Hot Sauce said, “Where are the others?” and the Angel said, “Safe—the moment I knew you two had scarpered, I decided to pull everyone back in case they got the same idea. Go left,” she said, to the unseen driver. “For God’s sake, don’t use the motorway, everyone’s driving like maniacs. Don’t take anything that feeds onto the Civic. And don’t rear-end anyone.”

“Who is driving this fucking car,” said the driver. They had a low, terse voice and surprisingly good House.

“You, so make sure we have a car to drive by the end of the journey,” said the Angel. She turned back to the girls. She had fixed her face into steely, teacherly disapproval, and Nona writhed beneath it. She said, “Hot Sauce, I’m driving you to the shelter.”

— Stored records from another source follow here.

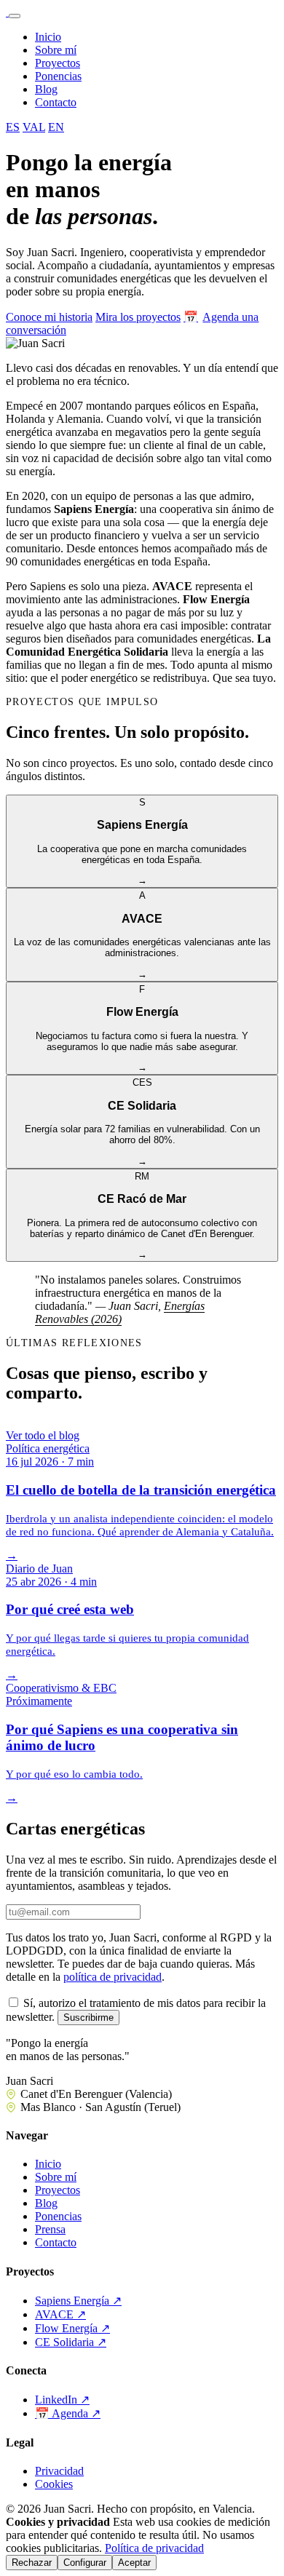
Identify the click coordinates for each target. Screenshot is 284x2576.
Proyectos (57, 63)
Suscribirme (88, 2017)
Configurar (84, 2562)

“No shelter. I’ll bunk with Honesty,” said Hot Sauce distantly.

“As if. I dropped off Honesty myself—you know where Honesty lives, and you’d be going back in the wrong direction, inside that mess.”

“No shelter. They’re autocrats,” said Hot Sauce.

“Okay. You can sleep in—a place I know. It’s mine, but I’m not going to be using it.”

The driver said, “You’re not?”

“If I don’t go home with you, you’re going to crouch outside my door all night.”

“Don’t make it sound like it’s my idea,” said the driver.

Hot Sauce subsided into silence; Nona watched her face flatten, which meant that she had no argument to make. The Angel turned her sights on Nona instead and said briskly, “Nona, where do you live?”

Nona told them. The driver tried to crane their neck around to look at her, but it was simply impossible; there was too much grille and they were wearing a thick desert muffler round their head. The Angel, who could crane, had craned immediately. She said, bewildered: “I thought Joli was funning me. The Building? Inside of it, you mean?”

“Yes,” said Nona, who was about to elaborate on exactly where but remembered Palamedes and Camilla’s warnings, and shut herself up in time. She said, “I do live there, really truly.”

The Angel righted herself in her seat. She said, “We’ll go there first, then.”